### ACTIVITY:
When you copy the listing, skip the images and return each line verbatim.

Start of Block

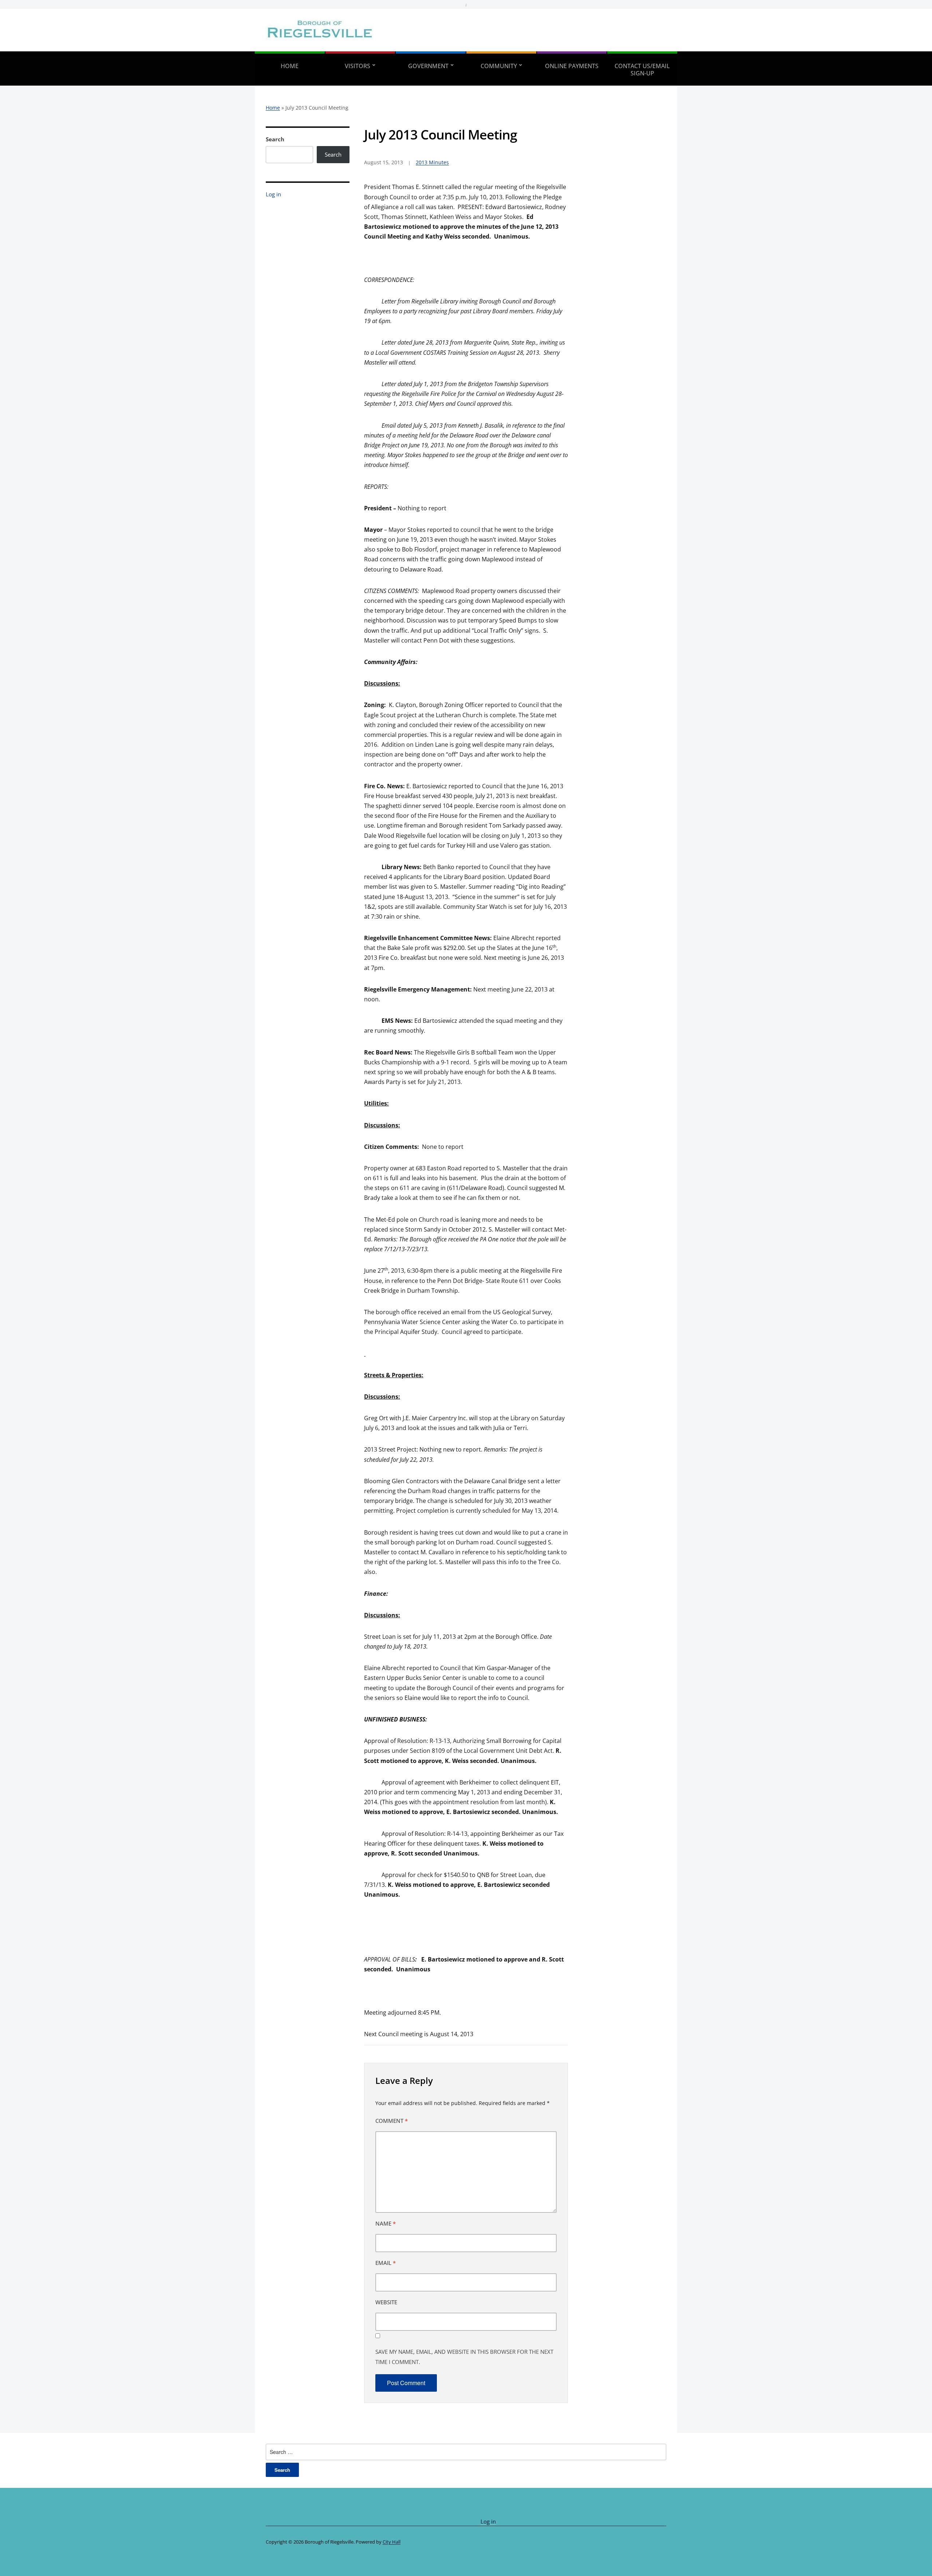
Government (428, 66)
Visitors (357, 66)
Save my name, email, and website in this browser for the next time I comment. (464, 2356)
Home (290, 66)
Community (499, 66)
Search (275, 139)
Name (385, 2223)
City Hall (391, 2541)
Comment (391, 2120)
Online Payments (572, 66)
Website (386, 2302)
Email (385, 2262)
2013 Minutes (432, 162)
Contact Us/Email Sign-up (642, 69)
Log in (273, 194)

End of Block

### THE ANSWER:
Government (428, 66)
Visitors (357, 66)
Save my name, email, and website in this browser for the next time I comment. (464, 2356)
Home (290, 66)
Community (499, 66)
Search (275, 139)
Name (385, 2223)
City Hall (391, 2541)
Comment (391, 2120)
Online Payments (572, 66)
Website (386, 2302)
Email (385, 2262)
2013 Minutes (432, 162)
Contact Us/Email Sign-up (642, 69)
Log in (273, 194)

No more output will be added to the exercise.